What needs to be done: Pull out every line from the listing that has the word "left".

Information supplied:
──────────────────────────────

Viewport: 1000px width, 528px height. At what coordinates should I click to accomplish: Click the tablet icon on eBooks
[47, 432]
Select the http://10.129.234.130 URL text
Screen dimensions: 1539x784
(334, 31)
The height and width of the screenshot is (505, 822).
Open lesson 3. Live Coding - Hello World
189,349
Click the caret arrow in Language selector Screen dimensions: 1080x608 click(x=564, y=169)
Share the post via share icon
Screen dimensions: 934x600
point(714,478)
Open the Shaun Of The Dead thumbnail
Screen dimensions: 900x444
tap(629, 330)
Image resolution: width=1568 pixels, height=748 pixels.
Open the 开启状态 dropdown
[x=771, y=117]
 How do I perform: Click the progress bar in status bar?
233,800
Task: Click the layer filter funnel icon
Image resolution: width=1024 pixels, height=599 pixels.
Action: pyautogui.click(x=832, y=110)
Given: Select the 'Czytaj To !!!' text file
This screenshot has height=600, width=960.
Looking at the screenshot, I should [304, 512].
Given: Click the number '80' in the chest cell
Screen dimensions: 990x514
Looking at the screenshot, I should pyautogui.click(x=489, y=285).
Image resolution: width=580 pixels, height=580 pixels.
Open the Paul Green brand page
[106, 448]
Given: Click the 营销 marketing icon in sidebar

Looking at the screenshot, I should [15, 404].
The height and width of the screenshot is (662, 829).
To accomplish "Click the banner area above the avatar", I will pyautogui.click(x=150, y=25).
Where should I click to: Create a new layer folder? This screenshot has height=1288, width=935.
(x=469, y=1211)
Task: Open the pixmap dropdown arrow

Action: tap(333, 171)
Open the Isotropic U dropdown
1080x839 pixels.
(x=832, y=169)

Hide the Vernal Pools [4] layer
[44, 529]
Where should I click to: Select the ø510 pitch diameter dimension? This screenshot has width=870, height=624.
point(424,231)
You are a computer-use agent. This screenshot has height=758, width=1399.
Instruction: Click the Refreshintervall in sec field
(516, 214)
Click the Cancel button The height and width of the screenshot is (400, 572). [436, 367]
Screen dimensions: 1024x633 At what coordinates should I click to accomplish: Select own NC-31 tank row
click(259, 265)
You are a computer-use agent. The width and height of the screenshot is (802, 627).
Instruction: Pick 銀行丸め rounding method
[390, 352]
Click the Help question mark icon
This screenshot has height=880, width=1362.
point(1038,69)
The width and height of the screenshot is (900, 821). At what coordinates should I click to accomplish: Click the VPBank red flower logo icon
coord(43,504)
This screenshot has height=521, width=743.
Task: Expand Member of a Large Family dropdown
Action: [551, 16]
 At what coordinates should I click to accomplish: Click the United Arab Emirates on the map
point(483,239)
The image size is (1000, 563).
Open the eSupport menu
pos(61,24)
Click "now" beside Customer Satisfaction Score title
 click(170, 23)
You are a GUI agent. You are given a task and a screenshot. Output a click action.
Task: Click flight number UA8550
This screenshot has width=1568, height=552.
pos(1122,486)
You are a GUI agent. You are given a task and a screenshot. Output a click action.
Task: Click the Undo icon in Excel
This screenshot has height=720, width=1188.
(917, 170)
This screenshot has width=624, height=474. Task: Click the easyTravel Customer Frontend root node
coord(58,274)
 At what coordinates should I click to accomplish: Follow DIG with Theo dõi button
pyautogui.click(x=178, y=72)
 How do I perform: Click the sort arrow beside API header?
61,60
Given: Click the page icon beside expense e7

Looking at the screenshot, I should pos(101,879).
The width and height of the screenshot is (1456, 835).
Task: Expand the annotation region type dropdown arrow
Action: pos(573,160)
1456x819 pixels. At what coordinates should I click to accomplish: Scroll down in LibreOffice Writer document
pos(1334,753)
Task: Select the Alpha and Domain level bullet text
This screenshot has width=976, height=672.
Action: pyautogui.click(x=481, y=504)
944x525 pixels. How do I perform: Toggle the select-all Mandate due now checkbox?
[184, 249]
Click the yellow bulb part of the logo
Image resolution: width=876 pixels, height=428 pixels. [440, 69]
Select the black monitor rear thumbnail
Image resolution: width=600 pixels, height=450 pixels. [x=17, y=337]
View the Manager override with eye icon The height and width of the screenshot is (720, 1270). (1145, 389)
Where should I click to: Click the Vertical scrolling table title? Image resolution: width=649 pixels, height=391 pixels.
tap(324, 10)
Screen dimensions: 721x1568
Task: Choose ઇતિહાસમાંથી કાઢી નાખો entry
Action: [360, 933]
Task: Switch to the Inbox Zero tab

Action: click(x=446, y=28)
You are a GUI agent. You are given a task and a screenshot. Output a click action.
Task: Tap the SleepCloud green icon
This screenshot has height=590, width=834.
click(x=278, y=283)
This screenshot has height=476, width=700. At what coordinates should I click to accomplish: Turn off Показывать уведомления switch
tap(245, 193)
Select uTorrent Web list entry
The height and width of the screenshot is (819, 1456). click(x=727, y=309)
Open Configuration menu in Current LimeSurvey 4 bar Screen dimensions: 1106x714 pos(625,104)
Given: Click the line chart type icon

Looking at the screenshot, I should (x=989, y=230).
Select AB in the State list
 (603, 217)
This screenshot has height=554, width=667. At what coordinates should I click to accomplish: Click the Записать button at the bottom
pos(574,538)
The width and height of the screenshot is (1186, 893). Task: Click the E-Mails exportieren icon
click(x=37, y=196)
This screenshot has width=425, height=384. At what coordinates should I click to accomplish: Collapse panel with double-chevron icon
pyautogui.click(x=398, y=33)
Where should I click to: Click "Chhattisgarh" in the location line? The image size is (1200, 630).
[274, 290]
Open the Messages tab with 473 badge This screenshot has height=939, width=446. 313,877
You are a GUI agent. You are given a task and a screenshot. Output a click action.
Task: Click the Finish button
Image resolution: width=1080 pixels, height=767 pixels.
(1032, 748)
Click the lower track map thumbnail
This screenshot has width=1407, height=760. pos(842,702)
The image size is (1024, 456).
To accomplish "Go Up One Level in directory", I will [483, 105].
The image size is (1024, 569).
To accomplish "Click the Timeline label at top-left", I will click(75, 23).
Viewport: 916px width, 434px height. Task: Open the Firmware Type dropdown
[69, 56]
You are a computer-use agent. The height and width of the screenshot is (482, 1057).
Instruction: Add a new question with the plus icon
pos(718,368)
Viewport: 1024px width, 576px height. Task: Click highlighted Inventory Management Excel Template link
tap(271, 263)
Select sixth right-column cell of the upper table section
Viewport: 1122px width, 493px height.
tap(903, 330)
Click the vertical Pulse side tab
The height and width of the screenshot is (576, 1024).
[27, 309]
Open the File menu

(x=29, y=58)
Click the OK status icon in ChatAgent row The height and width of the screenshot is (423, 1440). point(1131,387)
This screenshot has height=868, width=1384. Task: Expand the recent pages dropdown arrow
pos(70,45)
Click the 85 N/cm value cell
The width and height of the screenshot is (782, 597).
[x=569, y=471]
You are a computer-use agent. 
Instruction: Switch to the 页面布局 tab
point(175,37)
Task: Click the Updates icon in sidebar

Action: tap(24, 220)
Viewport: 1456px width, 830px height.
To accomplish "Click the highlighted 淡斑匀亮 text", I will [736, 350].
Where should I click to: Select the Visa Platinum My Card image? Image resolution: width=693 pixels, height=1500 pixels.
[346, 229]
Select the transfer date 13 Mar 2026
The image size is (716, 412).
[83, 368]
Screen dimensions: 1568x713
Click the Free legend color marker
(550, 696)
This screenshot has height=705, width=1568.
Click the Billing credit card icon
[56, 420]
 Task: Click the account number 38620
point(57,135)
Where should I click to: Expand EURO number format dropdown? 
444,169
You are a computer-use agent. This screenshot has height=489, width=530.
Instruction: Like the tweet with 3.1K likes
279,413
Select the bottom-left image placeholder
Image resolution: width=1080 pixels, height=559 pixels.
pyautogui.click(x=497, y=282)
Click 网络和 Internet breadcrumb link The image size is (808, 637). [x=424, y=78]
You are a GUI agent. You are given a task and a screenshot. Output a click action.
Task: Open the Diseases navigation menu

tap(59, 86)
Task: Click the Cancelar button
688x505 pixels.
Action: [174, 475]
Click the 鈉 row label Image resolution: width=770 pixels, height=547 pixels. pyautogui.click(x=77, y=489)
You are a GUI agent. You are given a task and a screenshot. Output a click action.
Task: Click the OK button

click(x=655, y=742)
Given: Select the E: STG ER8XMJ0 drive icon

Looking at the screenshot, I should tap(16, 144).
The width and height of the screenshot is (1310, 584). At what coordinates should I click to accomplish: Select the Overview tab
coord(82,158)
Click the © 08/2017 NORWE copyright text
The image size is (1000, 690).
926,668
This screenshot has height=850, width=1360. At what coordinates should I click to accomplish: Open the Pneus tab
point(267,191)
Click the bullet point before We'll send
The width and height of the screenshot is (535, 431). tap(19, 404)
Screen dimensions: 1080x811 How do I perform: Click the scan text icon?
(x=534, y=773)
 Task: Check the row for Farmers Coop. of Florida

──────────────────────────────

Answer for the task:
To accomplish "Click the Timeline label at top-left", I will click(75, 23).
Select the bottom-left image placeholder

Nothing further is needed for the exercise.